Yesterday was the full exam with eye drops for dilation and a prescription check. At the beginning of the appointment, a new nurse or doctor's aide brought us into the office. It was a man named Bobby and I don't think he is used to dealing with verbose six year old boys. Ever since the office brought in a pediatric opthalmologist, Dr. Kekish's staff doesn't see many children. Ian is her only remaining pediatric patient and he has been cooed over by the lady nurses for years. Bobby didn't seem completely comfortable talking to a little boy who says whatever he thinks. Bobby proceeded to do a standard eye check with the alphabet letters and I was horrified to see that Ian could only read two rows of letters with his glasses on using only his left eye. After a recent growth spurt, Dr. Kekish thinks his eyes have changed and his prescription is actually getting weaker.

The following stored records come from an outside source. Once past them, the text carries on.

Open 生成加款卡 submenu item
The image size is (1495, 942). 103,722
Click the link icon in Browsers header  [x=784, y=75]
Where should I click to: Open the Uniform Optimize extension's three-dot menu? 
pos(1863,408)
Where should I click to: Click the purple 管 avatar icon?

This is the first time in the five years we have been seeing her that the prescription has gotten weaker. It has always been stronger, but she said it is very common for the vision of farsighted children to improve, with some actually outgrowing their need for glasses. She said he has probably stopped using his left eye for reading because the prescription was too strong for his eyes now. His prescription actually dropped by a number of 1.75 - that's huge! I was amazed, because in the van on the way to the doctor's office, we were saying our morning prayers when Ian prayed that his eyes would get better and he wouldn't need his glasses anymore. I thought it was cute and quaint, but naive. I'm glad my adult cynicism was proven wrong.

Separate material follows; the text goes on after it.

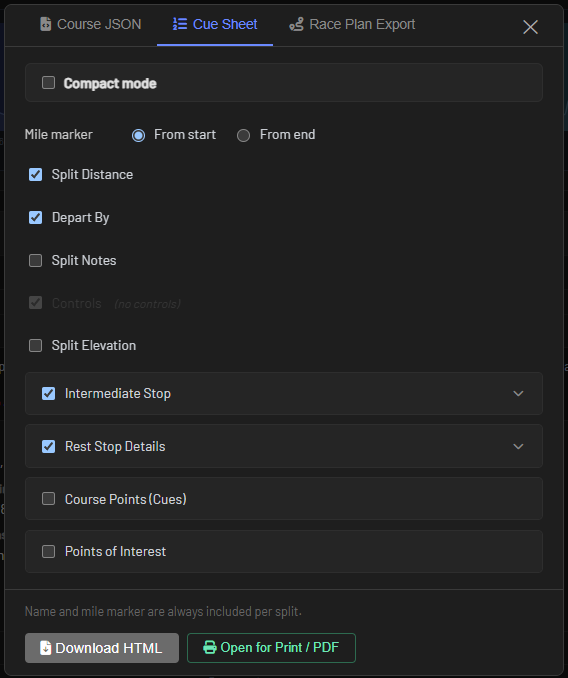Enable Compact mode checkbox
The width and height of the screenshot is (568, 678).
pyautogui.click(x=48, y=83)
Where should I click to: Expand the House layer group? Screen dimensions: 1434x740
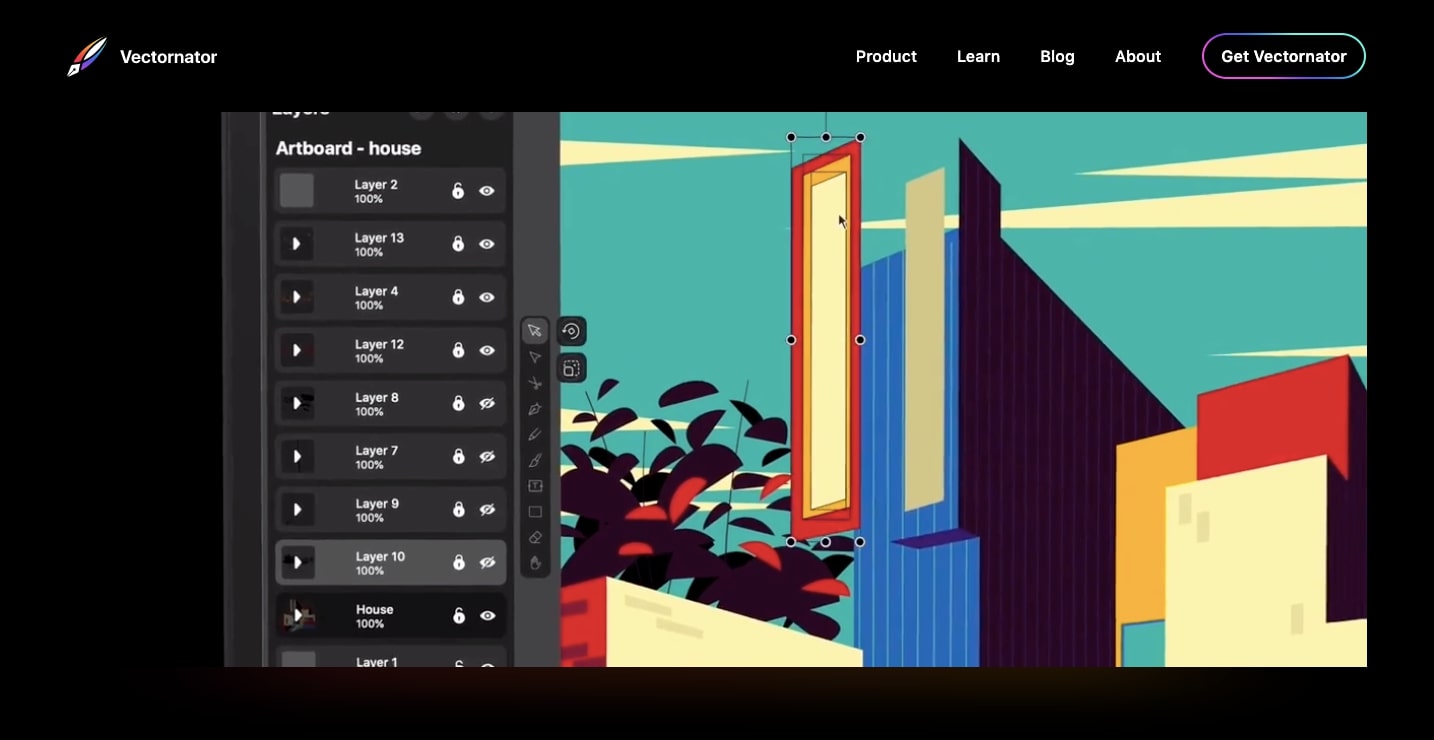pos(297,616)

Some of the funny things that happened at the office were Ian burping and excusing himself, but then describing what the burp tasted and smelled like. After the doctor left I explained that he shoudln't talk about the taste or smell of a burp, at least not in front of people who are responsible for his medical care. Emma let out a sneeze and covered her mouth and nose completely. She was very proud of herself and loudly whispered to me, "I didn't sneeze on her [the doctor]. When I was little I sneezed all over people, but I'm a big girl now and I don't sneeze on people." Then on the way out to the van, Emma asked Ian to hold her hand because I was holding Zoe and a stuffed zebra that had accompanied us to the doctor's office. Ian agreed, but told her they had to act like "cool kids." Then they both proceeded to slink through the parking lot, bobbing their head to one side. I couldn't help but think to myself that a "cool" kid probably wouldn't hold his sister's hand to walk through the parking lot. I'm glad my cool kid did.